Lord of the Dance
Film Review: Begin Again
Entertainment

Film Review: Begin Again

Begin Again
Director: John Carney
Starring: Keira Knightley, Mark Ruffalo, Adam Levine

★★★ (out of five)

“THIS is a song for anyone who’s ever been alone in the city,” announces heartfelt and heartbroken folk singer Gretta (Keira Knightley) to a bar full of indifferent New Yorkers in John Carney’s musical comedy Begin Again.

Despite this inauspicious beginning, somehow Gretta’s music slices through the fog of bar-room apathy to prick the attention of Dan (Mark Ruffalo), a failing record producer looking to boost his flagging fortunes.

“I was having a nervous breakdown and then I heard your song,” he enthuses.

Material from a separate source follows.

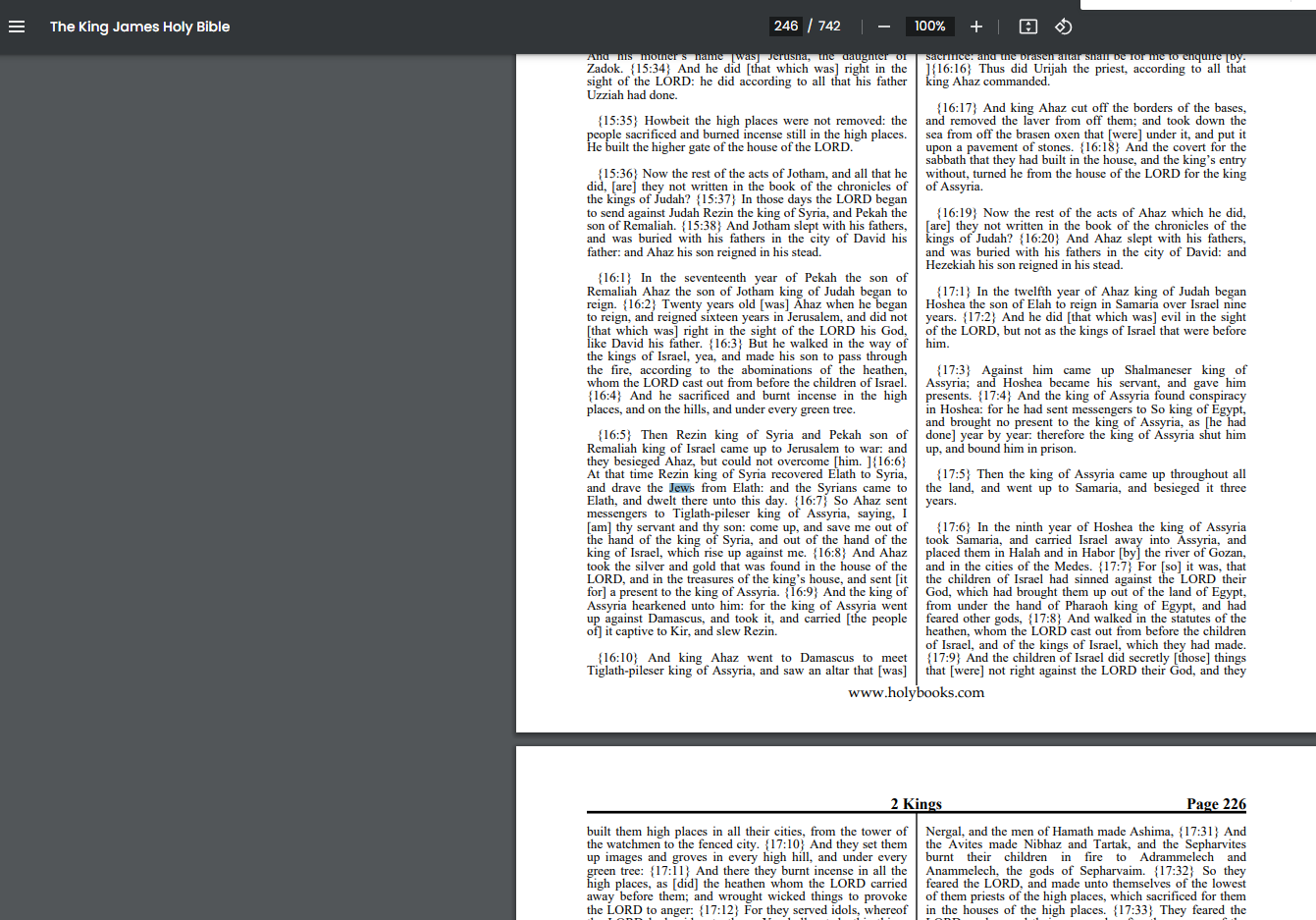Open the sidebar hamburger menu

[17, 27]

She’s been rejected by her boyfriend, he’s been rejected by his record company and his family, and thus begins a beautiful friendship.

Revisiting familiar ground covered with his minimalist and simple, but ultimately mega-successful, Once (2006), Dubliner Carney clearly recognises a winning formula. Once was a welcome shot of adrenaline for Irish film when it first appeared and what it lacks in complex plot it makes up for in brio, vivaciously marrying the rom-com and musical genres.

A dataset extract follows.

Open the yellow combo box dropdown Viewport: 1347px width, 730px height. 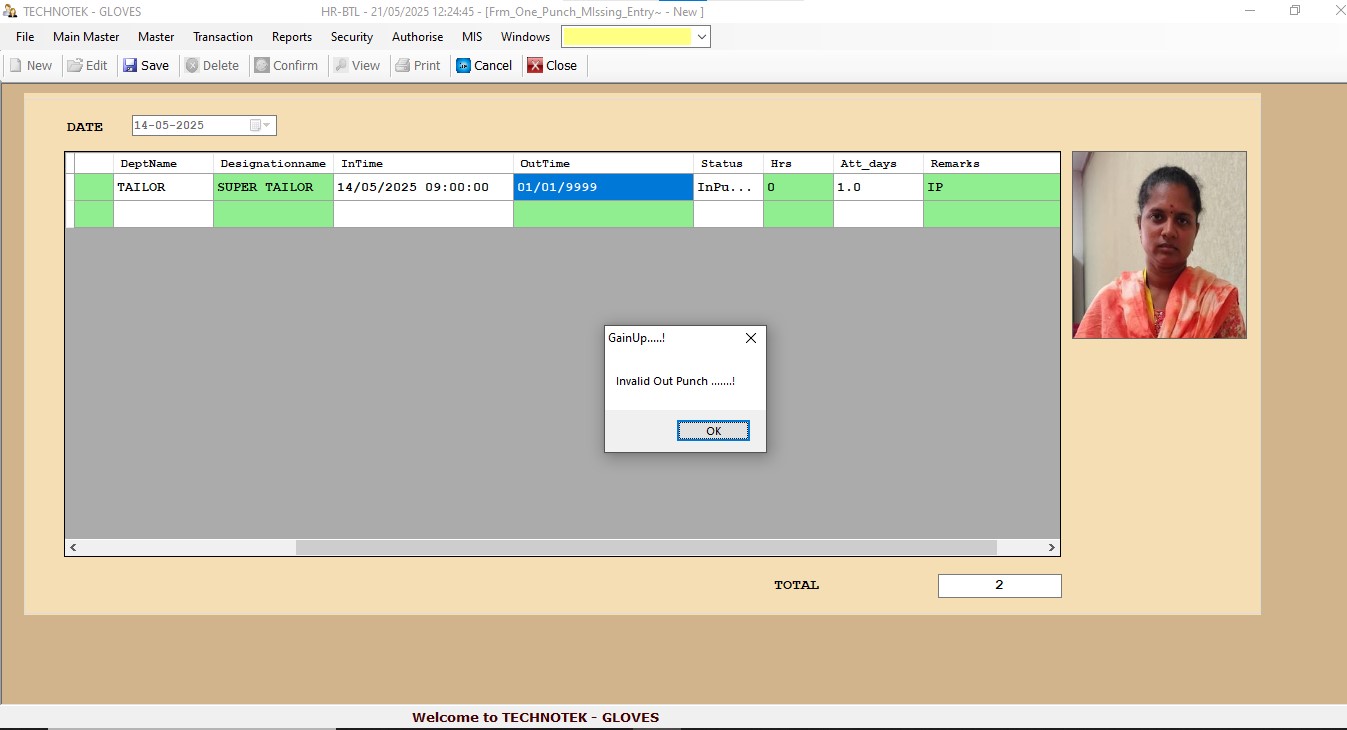(x=701, y=37)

Begin Again bears similarities with its precursor, making a partnership of opposites and pitching together a scruffy, street-smart native with a beautiful but vulnerable migrant. The music resounds with rich intonation.

What’s dissimilar between the two movies is the status of the cast. Once features the two full-time musicians but part-time actors Glen Hansard and Marketa Irglova, while Begin Again stars the leading Hollywood figures Knightley and Ruffalo.

Heavyweights they might be, but Knightly hasn’t appeared in anything so light as Begin Again since Bend it Like Beckham (2002); and while Ruffalo’s body of work does contain a frivolous vein, he’s a long way here from Michel Gondry’s neurotic Eternal Sunshine of the Spotless Mind (2004).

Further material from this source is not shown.